Required action: A verbatim copy of the records is required, with all pictures left out.
▬▬▬▬▬▬
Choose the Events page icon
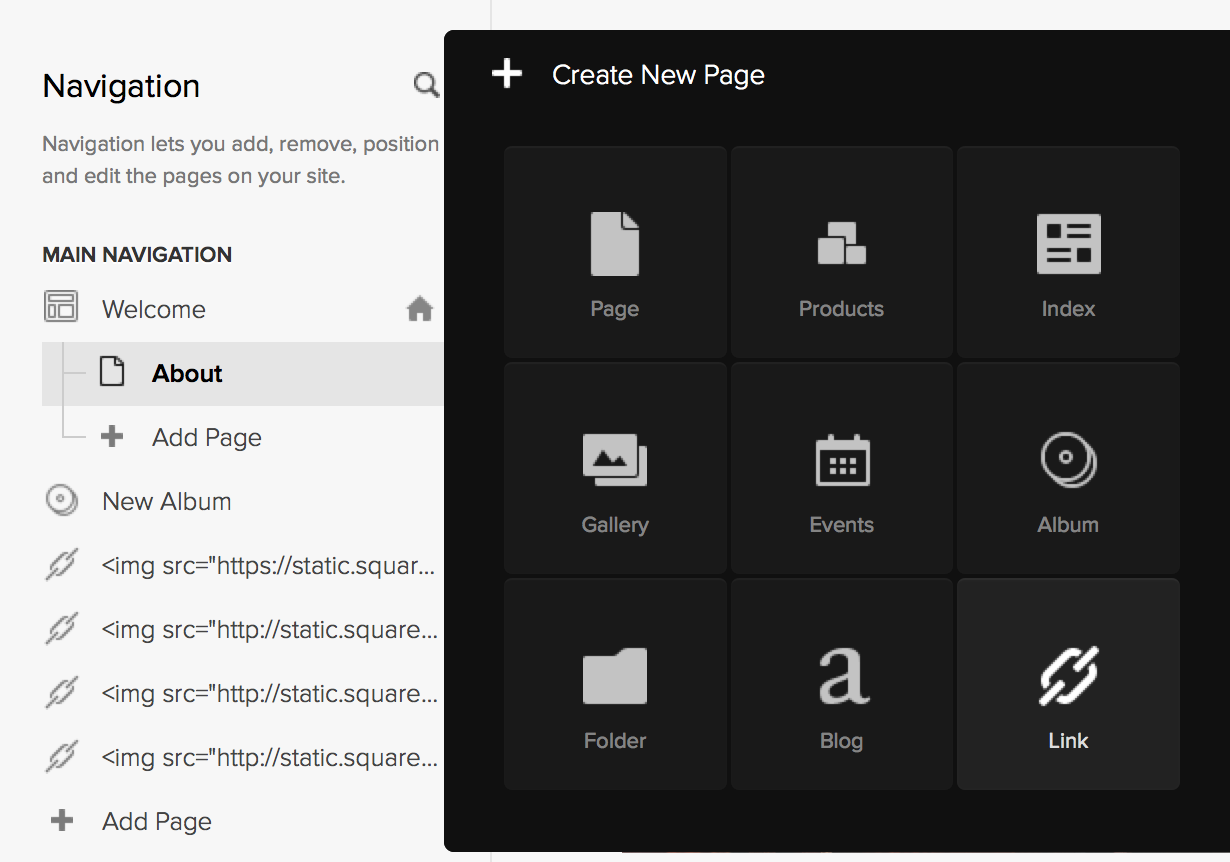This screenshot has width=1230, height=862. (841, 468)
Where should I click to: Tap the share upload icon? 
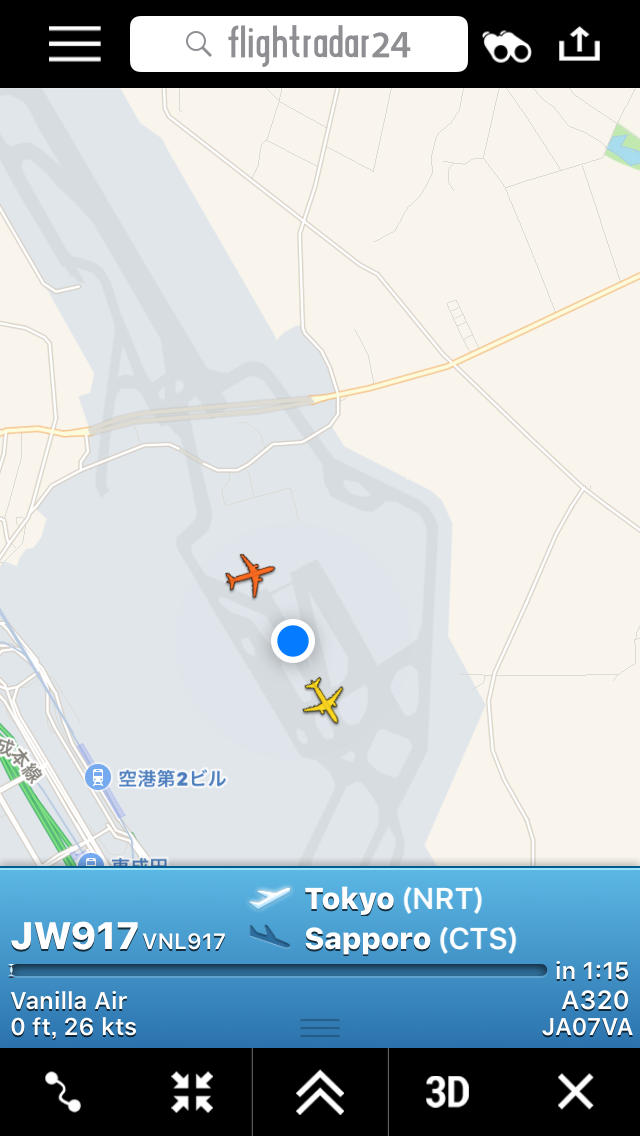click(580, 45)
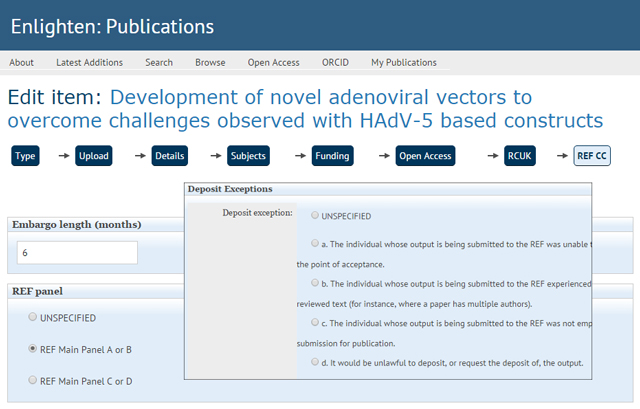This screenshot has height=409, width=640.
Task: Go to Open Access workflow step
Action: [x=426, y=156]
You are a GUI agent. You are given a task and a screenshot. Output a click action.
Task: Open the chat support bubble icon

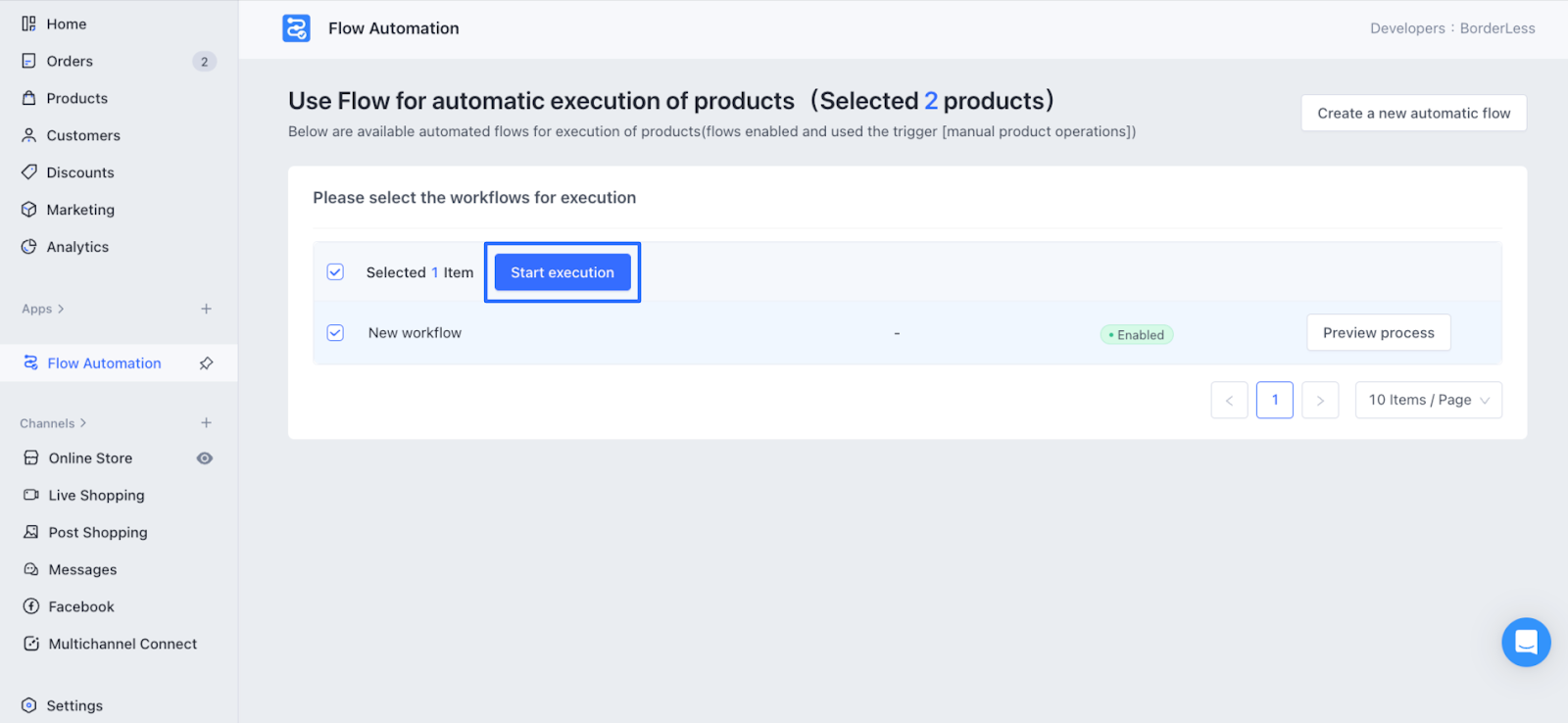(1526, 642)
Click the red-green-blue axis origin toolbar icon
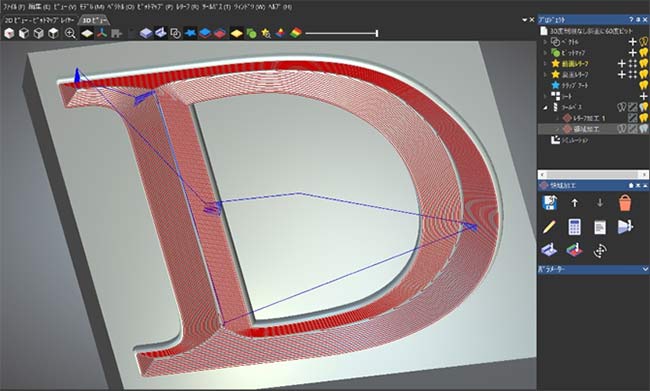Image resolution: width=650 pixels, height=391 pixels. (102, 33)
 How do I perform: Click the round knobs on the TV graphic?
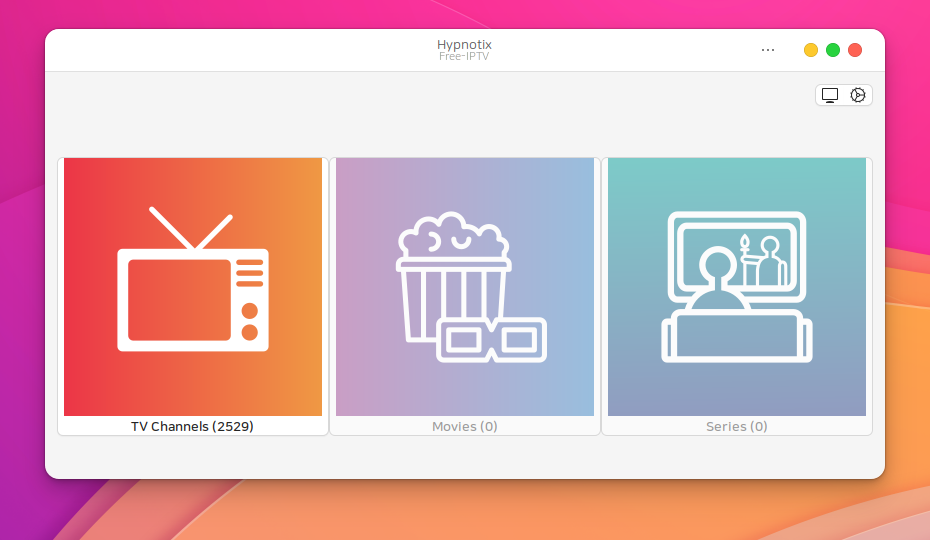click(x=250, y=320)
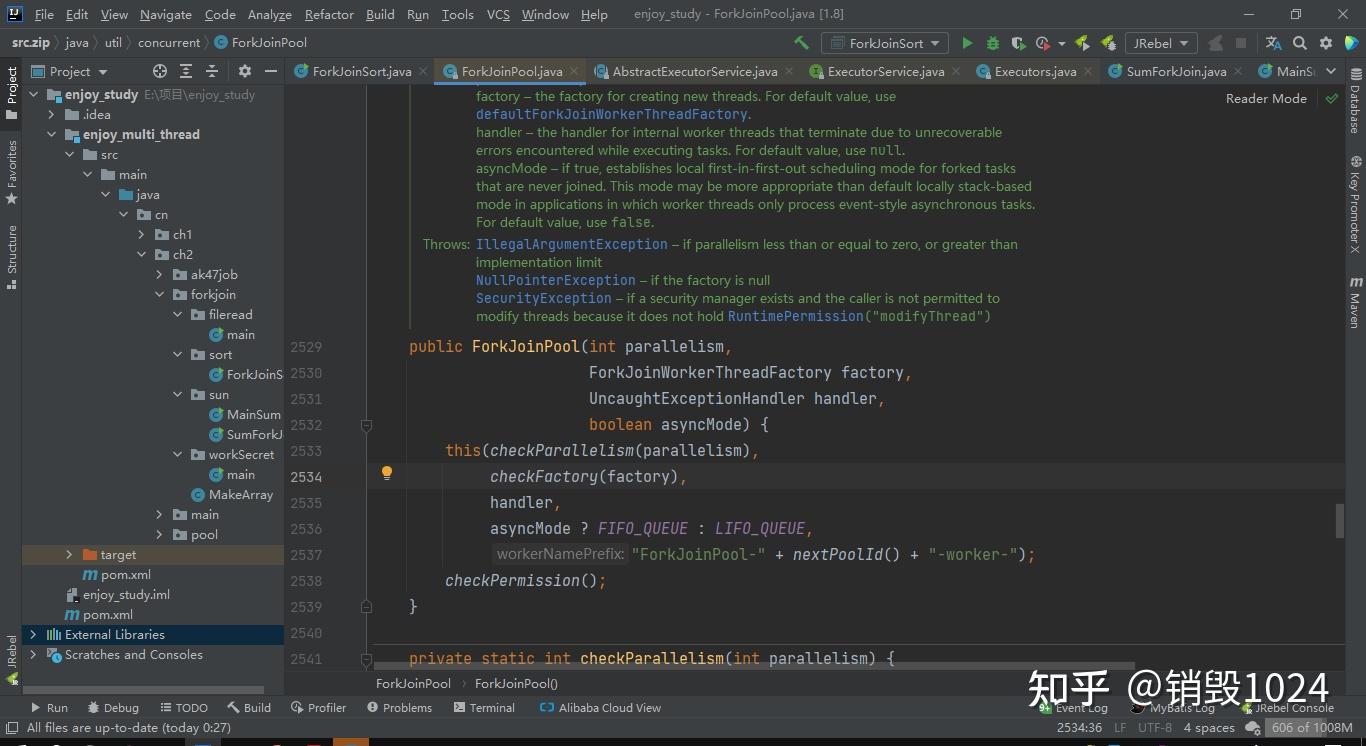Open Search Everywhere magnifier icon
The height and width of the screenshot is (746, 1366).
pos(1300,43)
▬▬▬▬▬▬
Exercise response:
Choose the Events page icon
This screenshot has width=1230, height=862. (841, 468)
Where should I click to: Tap the share upload icon? 
click(580, 45)
This screenshot has height=409, width=640.
Task: Go to Open Access workflow step
Action: [x=426, y=156]
You are a GUI agent. You are given a task and a screenshot. Output a click action.
Task: Open the chat support bubble icon

(1526, 642)
Click the red-green-blue axis origin toolbar icon
Image resolution: width=650 pixels, height=391 pixels. (102, 33)
 How do I perform: Click the round knobs on the TV graphic?
click(x=250, y=320)
Open Search Everywhere magnifier icon
The height and width of the screenshot is (746, 1366).
pos(1300,43)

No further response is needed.